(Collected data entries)
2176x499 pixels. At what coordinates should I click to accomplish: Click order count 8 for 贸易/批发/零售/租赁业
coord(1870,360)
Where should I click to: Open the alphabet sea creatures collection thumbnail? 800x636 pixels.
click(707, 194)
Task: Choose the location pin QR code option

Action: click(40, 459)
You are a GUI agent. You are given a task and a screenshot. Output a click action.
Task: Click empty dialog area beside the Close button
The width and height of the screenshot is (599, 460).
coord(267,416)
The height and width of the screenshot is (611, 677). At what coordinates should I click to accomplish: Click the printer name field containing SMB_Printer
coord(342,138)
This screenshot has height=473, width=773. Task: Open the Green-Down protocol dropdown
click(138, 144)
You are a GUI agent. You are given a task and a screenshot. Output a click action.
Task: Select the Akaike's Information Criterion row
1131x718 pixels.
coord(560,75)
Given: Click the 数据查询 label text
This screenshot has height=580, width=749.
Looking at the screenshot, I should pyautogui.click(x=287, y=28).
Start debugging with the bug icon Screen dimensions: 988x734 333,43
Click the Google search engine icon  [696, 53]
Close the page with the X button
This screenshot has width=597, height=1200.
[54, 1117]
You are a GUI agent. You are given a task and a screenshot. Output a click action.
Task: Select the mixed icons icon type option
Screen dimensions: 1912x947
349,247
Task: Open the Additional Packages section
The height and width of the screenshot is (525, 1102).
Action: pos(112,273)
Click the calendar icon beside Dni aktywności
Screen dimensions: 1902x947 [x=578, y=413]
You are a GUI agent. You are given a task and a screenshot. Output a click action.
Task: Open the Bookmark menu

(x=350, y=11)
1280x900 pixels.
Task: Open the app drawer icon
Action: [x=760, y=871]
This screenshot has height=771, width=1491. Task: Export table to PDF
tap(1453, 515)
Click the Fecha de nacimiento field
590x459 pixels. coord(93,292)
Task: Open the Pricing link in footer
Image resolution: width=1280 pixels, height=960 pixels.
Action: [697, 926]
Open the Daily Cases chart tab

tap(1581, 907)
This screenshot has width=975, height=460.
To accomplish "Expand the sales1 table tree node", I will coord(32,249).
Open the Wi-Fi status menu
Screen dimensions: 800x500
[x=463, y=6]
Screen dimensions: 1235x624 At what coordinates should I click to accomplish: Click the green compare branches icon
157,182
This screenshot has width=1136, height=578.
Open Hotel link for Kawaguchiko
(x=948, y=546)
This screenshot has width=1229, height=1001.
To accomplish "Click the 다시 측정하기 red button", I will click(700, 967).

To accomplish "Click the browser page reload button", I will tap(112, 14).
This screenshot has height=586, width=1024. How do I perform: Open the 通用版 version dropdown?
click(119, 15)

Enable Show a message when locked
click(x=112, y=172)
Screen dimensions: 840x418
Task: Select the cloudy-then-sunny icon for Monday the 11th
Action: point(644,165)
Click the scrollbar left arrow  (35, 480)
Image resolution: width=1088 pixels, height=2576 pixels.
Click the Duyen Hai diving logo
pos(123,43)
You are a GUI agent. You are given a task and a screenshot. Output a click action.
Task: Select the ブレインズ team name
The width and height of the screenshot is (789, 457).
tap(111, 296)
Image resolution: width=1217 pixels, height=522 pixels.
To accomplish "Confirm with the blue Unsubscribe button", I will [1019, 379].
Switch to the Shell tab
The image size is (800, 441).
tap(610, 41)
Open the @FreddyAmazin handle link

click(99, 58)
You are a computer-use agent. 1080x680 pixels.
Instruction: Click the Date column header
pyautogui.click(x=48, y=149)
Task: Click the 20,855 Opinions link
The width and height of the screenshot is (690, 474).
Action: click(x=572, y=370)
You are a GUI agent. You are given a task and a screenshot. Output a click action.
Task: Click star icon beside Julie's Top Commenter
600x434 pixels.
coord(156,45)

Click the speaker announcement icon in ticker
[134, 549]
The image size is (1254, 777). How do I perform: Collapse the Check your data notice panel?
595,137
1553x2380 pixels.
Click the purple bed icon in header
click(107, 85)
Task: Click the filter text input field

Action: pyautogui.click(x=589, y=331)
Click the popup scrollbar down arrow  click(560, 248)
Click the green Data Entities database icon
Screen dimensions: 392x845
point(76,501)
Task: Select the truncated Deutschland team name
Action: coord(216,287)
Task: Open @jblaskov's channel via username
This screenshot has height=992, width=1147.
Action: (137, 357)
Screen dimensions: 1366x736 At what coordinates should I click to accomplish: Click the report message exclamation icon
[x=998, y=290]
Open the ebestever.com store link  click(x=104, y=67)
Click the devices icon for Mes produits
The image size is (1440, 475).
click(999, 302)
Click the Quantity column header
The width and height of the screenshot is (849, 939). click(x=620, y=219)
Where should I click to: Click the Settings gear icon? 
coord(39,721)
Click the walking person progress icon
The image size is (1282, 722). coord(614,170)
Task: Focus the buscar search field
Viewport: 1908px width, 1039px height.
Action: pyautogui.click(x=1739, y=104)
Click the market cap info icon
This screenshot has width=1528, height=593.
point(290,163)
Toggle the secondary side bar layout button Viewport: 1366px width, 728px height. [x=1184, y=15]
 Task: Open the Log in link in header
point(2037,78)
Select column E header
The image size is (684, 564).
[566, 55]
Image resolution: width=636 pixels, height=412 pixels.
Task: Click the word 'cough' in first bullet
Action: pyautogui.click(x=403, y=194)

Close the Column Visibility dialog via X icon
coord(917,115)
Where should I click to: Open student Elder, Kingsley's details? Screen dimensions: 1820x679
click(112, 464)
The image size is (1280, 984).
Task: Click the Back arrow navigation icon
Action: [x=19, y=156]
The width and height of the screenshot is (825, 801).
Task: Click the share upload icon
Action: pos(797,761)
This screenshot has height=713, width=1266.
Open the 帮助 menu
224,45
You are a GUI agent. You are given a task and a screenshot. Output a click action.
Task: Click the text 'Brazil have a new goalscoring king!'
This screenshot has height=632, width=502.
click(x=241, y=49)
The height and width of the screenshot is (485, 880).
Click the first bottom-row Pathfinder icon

Instructions for the task: A faithful copy of the lines from the line containing "Open the 帮助 menu" to the end of the data should be set down, both ends included, and nothing more.

Answer to this task:
Open the 帮助 menu
224,45
You are a GUI agent. You are given a task and a screenshot. Output a click action.
Task: Click the text 'Brazil have a new goalscoring king!'
This screenshot has height=632, width=502.
click(x=241, y=49)
The height and width of the screenshot is (485, 880).
Click the first bottom-row Pathfinder icon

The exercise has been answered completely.